A few traps can catch you, even after you’ve created the content for your book. The biggest one – is endless editing.

After years of experience, we know the biggest challenge people face is letting go and getting their book out there, in front of people. The temptation to edit, tweak, and edit some more can be overwhelming. Months can pass, and you still don’t have anything to share.

Remember, your book is not the product, and in this post, we talk about some of the standard editing traps people fall into and how to recognize them. 

The Process

To describe our process briefly, we have discovered the most effective way to create the content is by recording it. It’s difficult to record it yourself because talking into a dead mic is difficult. The easiest way is to have someone interview you and have the structure defined, so they’re on a single recording from start to finish. You work through the content and end up with something encapsulating and capturing your best ideas and thinking on this subject.

So what you end up with, then, is copy that is transcribed from the call, and when you receive that back, even after several rounds of editing, preferably by someone else, not you, because otherwise, you sink into this trap sooner rather than later. It’s actually pretty difficult. It’s like marking your own homework.
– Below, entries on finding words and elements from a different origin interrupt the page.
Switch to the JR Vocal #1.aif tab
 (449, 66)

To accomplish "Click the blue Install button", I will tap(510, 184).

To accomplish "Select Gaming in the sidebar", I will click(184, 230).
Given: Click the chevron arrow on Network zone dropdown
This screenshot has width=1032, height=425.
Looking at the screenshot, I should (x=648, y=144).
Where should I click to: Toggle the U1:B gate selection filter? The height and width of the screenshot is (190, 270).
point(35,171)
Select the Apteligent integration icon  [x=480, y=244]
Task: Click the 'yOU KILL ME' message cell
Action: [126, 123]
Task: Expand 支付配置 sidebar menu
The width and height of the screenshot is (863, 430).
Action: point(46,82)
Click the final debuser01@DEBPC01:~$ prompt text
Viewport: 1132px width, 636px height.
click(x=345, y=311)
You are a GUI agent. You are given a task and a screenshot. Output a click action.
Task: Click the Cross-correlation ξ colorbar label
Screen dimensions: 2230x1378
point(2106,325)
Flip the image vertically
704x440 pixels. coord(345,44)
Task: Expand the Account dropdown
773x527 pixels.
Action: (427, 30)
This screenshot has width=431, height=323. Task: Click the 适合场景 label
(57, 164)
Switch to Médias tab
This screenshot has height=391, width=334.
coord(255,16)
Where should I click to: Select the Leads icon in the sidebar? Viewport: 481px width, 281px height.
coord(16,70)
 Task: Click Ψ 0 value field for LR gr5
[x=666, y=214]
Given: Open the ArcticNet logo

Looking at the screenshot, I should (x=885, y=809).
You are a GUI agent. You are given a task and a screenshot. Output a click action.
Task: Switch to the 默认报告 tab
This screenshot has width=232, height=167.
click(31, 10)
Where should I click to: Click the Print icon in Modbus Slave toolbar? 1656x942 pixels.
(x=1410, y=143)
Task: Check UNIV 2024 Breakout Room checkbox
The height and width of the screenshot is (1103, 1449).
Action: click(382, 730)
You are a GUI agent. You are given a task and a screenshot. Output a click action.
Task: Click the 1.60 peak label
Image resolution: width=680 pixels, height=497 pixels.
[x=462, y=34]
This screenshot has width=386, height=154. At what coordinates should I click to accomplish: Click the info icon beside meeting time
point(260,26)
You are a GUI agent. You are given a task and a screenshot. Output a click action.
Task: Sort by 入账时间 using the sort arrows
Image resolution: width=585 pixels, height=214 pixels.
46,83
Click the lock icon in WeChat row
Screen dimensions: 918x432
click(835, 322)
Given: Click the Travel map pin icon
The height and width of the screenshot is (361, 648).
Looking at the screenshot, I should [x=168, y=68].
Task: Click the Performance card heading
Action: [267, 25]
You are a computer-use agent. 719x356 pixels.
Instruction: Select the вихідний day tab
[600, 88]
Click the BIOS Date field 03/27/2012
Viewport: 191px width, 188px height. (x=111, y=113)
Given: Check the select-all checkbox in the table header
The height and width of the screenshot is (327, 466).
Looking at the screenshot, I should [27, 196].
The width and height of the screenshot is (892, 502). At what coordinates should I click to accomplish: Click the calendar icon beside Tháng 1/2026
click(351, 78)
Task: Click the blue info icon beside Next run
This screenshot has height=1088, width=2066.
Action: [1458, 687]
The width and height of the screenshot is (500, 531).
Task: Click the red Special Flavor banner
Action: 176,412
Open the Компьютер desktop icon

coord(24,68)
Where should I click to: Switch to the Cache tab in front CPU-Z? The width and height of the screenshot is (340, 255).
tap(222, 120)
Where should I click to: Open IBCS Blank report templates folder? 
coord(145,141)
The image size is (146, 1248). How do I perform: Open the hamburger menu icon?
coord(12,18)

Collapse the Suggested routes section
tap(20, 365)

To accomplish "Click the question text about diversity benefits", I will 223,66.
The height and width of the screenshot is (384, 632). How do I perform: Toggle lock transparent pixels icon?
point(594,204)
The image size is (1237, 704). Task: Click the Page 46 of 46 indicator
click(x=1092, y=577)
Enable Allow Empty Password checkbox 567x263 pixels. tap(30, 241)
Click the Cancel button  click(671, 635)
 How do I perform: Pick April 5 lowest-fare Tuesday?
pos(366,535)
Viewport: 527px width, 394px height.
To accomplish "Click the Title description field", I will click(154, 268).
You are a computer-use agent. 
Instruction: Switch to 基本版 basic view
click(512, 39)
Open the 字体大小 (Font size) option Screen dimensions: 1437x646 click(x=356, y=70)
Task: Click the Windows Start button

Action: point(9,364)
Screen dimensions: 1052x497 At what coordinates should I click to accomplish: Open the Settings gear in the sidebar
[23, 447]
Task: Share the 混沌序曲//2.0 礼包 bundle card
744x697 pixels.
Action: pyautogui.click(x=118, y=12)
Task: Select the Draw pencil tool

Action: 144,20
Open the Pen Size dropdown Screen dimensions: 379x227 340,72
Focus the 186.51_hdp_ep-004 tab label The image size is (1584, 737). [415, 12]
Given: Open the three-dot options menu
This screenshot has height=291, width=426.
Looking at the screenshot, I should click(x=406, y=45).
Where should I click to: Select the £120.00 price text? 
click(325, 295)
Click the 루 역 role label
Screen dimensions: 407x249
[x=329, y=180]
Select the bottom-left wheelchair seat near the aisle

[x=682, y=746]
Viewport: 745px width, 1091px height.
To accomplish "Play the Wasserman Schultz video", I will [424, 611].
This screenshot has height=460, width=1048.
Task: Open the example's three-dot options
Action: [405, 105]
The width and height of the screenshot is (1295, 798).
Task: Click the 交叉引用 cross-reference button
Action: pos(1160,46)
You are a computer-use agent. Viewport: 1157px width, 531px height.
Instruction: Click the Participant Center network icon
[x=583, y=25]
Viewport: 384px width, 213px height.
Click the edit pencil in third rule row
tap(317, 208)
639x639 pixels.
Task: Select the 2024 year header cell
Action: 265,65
It’s actually pretty difficult editing your own content immediately because that first pass that comes straight from a call recording is always not rough in terms of the content but rough on the eyes a little bit.

After all, it has all of the breaks in the speech, all of the unfinished sentences where you jump around a little bit. it’s difficult to edit it yourself because you’re too vested,

So if you’re not working with us to go through the process, if you’re reading this thinking about doing it yourself, that would be one word of advice, when the transcript comes back, get someone else to edit it first, and then you just deal with the piece after that.

Remember

The book’s purpose isn’t to make money from it directly or to win some literary prize. it is, first and foremost, a lead-generation tool, and we should treat it as such. this doesn’t mean we shouldn’t provide value between the pages, but we must be aware that the content we provide is to further prod the reader into buying the service or product we provide.